7 Ekim 2009 Çarşamba

Rumeli'den Anadolu'ya Bir Göçmen Kızı


Başlığın "Bizden" kısmına dair güzel bir haberim var. Annemin, anneannemle dedemin gerçek yaşam öyküleri üzerine kurguladığı el emeği, göz nuru romanı Rumeli'den Anadolu'ya Bir Göçmen Kızı, geçenlerde Altın Kitaplar Yayınevi'nden çıktı :)

Bu gelişme bütün aileyi bir anda mutluluk ve heyecana boğdu elbette. Annem Nurişah Kim'in (sevgili yazarın adını ayrıca anmamak olmaz :) senelerdir üzerinde çalıştığı eserini nihayet basılmış halde görebilmiştik. Sırf o an için bile değerdi sanırım.

Hemen okumaya giriştim ve bir buçuk günde bitiverdi. Kahramanlarına olan kişisel bağlarımı bir kenara bırakarak objektif bir yorum yapmam istense insanı içine çeken, aşkın gücüne inancı pekiştiren, akıcı, naif bir roman olduğunu söyleyebilirim. İnsanı bugünden alıp yıllar öncesine, içinde bulunduğu odadan alıp kah bir çeşme başına, kah bir köy odasına götürüyor.

Elbette benim için bambaşka anlamları da var. Annemin el emeği olmasının yanında anneannem ve dedemin kulaktan dolma, yarım yamalak bildiğim hikayelerini böyle ayrıntılı ve hemen yanı başlarında tanıklık edercesine okumak tarifi pek mümkün olmayan, bambaşka bir his. Ara sıra, laf arasında duyduğum isimler, bir anda kocaman bir öykünün, irili ufaklı rollere sahip kahramanları haline geliverdi. Sanki daha önce sadece tek tük, ayrı ayrı duran parçalarını gördüğüm bin parçalık bir yapbozun tamamlanmış hali bir anda gözümün önüne seriliverdi. Bütün bunların üzerine, bire bir tanık olduğum o an da eklenince ayrı bir duygulandım.

Aileden olmayıp okuyanlar belki benim hislerimi yaşamayacaklar... ama keyif alacaklarından eminim :)

Nerede kalmıştık?

Son yazımdan bu yana o kadar çok şey değişti ki. Özel hayat olsun, genel hayat olsun, aile olsun... belki de değişimlerin ve geçiş dönemlerinin yılı 2009. Ve hala bitmedi. Bakalım daha neler bekliyor bizi.

Veri Satırları:

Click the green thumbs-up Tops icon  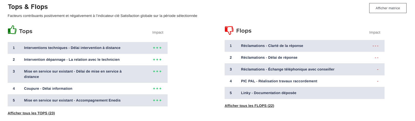(x=12, y=30)
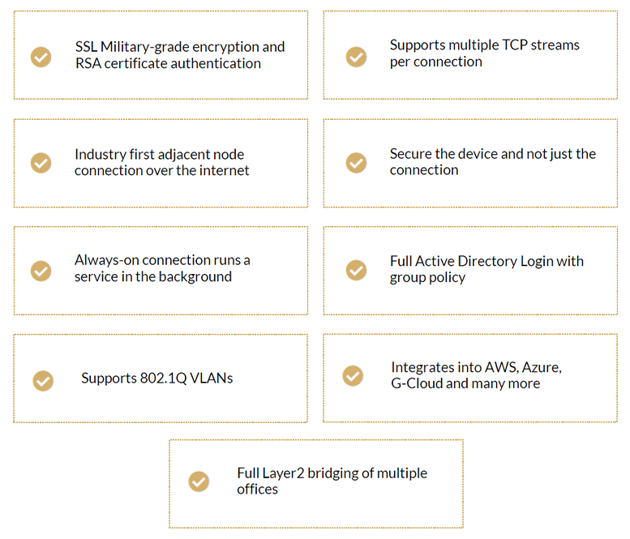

Tamamlanacak Çalışmalar:
1. Verilen metne göre Rumeli'den Anadolu'ya Bir Göçmen Kızı adlı roman hangi yayınevinden çıkmıştır?
2. Verilen metinde "Elbette benim için" sözcüklerini içeren yerle başlayıp "ayrı bir duygulandım." sözcükleriyle biten bölümü aynen tekrar yazınız.
3. Verilen metinde romanla ilgili objektif bir yorum istenseydi söyleneceği belirtilen nitelikleri sıralayınız.

Görevlere Göre Sonuçlar:
1. Altın Kitaplar Yayınevi'nden.

2.
Elbette benim için bambaşka anlamları da var. Annemin el emeği olmasının yanında anneannem ve dedemin kulaktan dolma, yarım yamalak bildiğim hikayelerini böyle ayrıntılı ve hemen yanı başlarında tanıklık edercesine okumak tarifi pek mümkün olmayan, bambaşka bir his. Ara sıra, laf arasında duyduğum isimler, bir anda kocaman bir öykünün, irili ufaklı rollere sahip kahramanları haline geliverdi. Sanki daha önce sadece tek tük, ayrı ayrı duran parçalarını gördüğüm bin parçalık bir yapbozun tamamlanmış hali bir anda gözümün önüne seriliverdi. Bütün bunların üzerine, bire bir tanık olduğum o an da eklenince ayrı bir duygulandım.

3.
- insanı içine çeken
- aşkın gücüne inancı pekiştiren
- akıcı
- naif